Allah Rasûlü, hayatın her alanında daima adaleti, adil hüküm vermeyi esas almış, bizzat adaletin en güzel örneklerini sergilemiş; aile hayatında (Nisa, 3), insanlar arası münasebetlerde (En'am, 152), hâkim huzurunda, şahitlik esnasında (Nisa, 135) adalet esasını zihinlere yerleştirmiştir.
Nitekim şu olay, buna çok iyi bir misal teşkil eder: Bir gün Mahzunoğulları kabilesinden Fatıma adında asil bir kadın hırsızlık yapmıştı. O kadının cezalandırmaması için ashabdan Hz. Üsame b. Zeyd'i Peygamberimize gönderdiler. Bu duruma çok kızan ve üzülen Hz. Peygamber şöyle buyurdu: "Nasıl oluyor da bazı kimseler, Allah'ın kanunu karşısında aracı olmaya kalkışıyor. Sizden öncekilerin mahvolmasının sebebi şudur: İçlerinden asil, ileri gelen birisi hırsızlık yapınca, onu serbest bırakıyor, zayıf ve fakir bir kimse hırsızlık yapınca, onu cezalandırıyorlardı. Allah'a yemin ederim ki Muhammed'in kızı Fatıma hırsızlık yapsaydı, onun da cezasını verirdim.”(2)
Görüldüğü üzere, Hz. Peygamber, adalet konusunda aracı olmak isteyenleri çok yakını da olsa sert bir şekilde reddetmiş, suçluya layık olduğu cezasını vermekte en ufak bir tereddüt göstermemiştir. Zira adalet ortadan kalkarsa, insan hayatına değer verecek bir şey kalmaz. "Allah, insanlar arasında hüküm verdiğiniz zaman, adaletle hükmetmenizi emreder" (Nisa, 58) ilahi emrinin hikmeti gayet açıktır.
Adaletin İslam toplumunda, yönetimde muhakemelerde ve insanlar arası ilişkilerde tam anlamıyla uygulanması zorunludur. Çünkü adalet mülkün temelidir. Adaletin olmadığı cemiyetlere zulüm, anarşi ve terör hâkim olur. Toplumsal isyanlar çıkar, mahkemelere, devlete hatta fertlerin birbirlerine olan güveni kaybolur. İnsanlar, kendilerini koruma ve haklarını elde etme peşine düşer hukuki otorite sarsılır. Bu hususta Peygamberimiz bizleri uyarmıştır: "Bir kavmin (devlet. Mahkeme, aile ve fertleri arasında) hak ve adaletten uzak hükümler verilirse. O kavimde mutlaka kan dökümü yaygınlaşır."(3)

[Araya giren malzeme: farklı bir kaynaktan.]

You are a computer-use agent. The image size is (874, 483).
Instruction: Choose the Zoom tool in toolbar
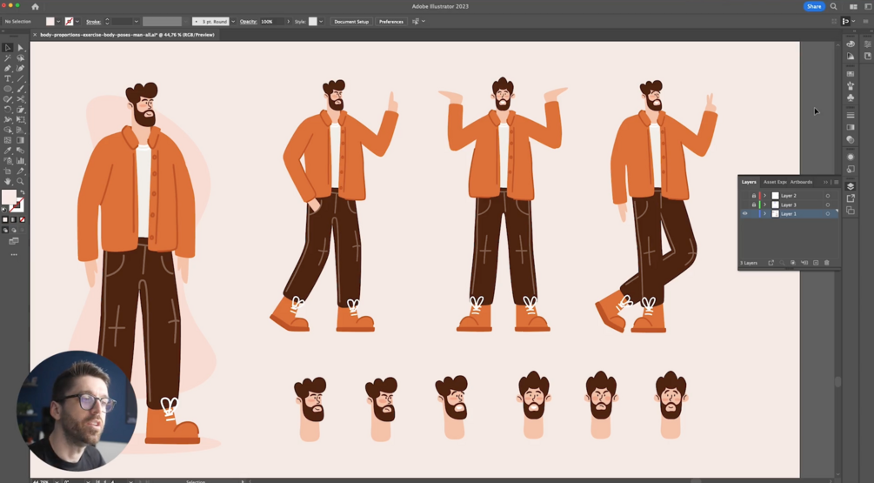[x=21, y=181]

Hz. Peygamber, hiçbir gölgenin bulunmadığı kıyametin yakıcı sıcağında, arşın ferahlatıcı gölgesinden istifade edecek yedi sınıf insandan bahsederken en başta adaletli davranan idarecileri saymış,(4) adil devlet başkanlarından ve yöneticilerinden övgüyle bahsetmiş,(5) ailesine ve emri altındakilere adaletle muamele edenlere Allah tarafından kıyamet gününde büyük mükâfatlar verileceğini bildirmiştir. (6)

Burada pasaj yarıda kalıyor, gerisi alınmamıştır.